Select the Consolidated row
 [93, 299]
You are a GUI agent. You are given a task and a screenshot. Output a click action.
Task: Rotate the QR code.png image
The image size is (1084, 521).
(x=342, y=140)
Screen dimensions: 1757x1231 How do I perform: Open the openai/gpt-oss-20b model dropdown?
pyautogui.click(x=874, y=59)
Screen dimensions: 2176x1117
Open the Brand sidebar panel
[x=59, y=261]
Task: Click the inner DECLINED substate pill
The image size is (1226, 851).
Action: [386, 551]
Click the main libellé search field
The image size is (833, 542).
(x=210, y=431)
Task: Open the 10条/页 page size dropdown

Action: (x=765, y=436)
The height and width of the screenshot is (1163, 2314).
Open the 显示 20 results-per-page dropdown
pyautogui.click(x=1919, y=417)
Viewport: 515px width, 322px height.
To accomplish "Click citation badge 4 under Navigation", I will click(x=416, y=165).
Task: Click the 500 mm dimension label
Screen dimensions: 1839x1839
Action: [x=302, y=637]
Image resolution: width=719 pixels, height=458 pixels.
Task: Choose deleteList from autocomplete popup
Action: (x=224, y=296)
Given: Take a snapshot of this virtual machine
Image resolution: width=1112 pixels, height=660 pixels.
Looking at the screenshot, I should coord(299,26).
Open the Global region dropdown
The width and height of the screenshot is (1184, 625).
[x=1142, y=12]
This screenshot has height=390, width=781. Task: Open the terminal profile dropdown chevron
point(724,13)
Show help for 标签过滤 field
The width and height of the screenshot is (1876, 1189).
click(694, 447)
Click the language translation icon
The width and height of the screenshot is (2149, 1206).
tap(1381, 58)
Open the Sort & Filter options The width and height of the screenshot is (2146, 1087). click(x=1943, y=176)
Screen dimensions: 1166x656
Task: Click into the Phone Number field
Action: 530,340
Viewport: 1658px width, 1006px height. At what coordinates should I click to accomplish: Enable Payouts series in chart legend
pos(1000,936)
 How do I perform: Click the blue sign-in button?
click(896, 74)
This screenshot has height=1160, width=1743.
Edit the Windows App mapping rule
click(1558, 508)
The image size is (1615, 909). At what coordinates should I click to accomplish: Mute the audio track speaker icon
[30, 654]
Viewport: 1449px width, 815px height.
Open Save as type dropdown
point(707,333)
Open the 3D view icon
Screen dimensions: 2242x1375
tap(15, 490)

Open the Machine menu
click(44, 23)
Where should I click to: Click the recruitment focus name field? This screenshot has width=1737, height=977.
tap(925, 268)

....................

Work order
Each line of the records above should be copied exactly.

Response
Select the Consolidated row
 [93, 299]
You are a GUI agent. You are given a task and a screenshot. Output a click action.
Task: Rotate the QR code.png image
The image size is (1084, 521).
(x=342, y=140)
Screen dimensions: 1757x1231 How do I perform: Open the openai/gpt-oss-20b model dropdown?
pyautogui.click(x=874, y=59)
Screen dimensions: 2176x1117
Open the Brand sidebar panel
[x=59, y=261]
Task: Click the inner DECLINED substate pill
The image size is (1226, 851).
Action: [386, 551]
Click the main libellé search field
The image size is (833, 542).
(x=210, y=431)
Task: Open the 10条/页 page size dropdown

Action: (x=765, y=436)
The height and width of the screenshot is (1163, 2314).
Open the 显示 20 results-per-page dropdown
pyautogui.click(x=1919, y=417)
Viewport: 515px width, 322px height.
To accomplish "Click citation badge 4 under Navigation", I will click(x=416, y=165).
Task: Click the 500 mm dimension label
Screen dimensions: 1839x1839
Action: [x=302, y=637]
Image resolution: width=719 pixels, height=458 pixels.
Task: Choose deleteList from autocomplete popup
Action: (x=224, y=296)
Given: Take a snapshot of this virtual machine
Image resolution: width=1112 pixels, height=660 pixels.
Looking at the screenshot, I should coord(299,26).
Open the Global region dropdown
The width and height of the screenshot is (1184, 625).
[x=1142, y=12]
This screenshot has height=390, width=781. Task: Open the terminal profile dropdown chevron
point(724,13)
Show help for 标签过滤 field
The width and height of the screenshot is (1876, 1189).
click(694, 447)
Click the language translation icon
The width and height of the screenshot is (2149, 1206).
tap(1381, 58)
Open the Sort & Filter options The width and height of the screenshot is (2146, 1087). click(x=1943, y=176)
Screen dimensions: 1166x656
Task: Click into the Phone Number field
Action: 530,340
Viewport: 1658px width, 1006px height. At what coordinates should I click to accomplish: Enable Payouts series in chart legend
pos(1000,936)
 How do I perform: Click the blue sign-in button?
click(896, 74)
This screenshot has height=1160, width=1743.
Edit the Windows App mapping rule
click(1558, 508)
The image size is (1615, 909). At what coordinates should I click to accomplish: Mute the audio track speaker icon
[30, 654]
Viewport: 1449px width, 815px height.
Open Save as type dropdown
point(707,333)
Open the 3D view icon
Screen dimensions: 2242x1375
tap(15, 490)

Open the Machine menu
click(44, 23)
Where should I click to: Click the recruitment focus name field? This screenshot has width=1737, height=977.
tap(925, 268)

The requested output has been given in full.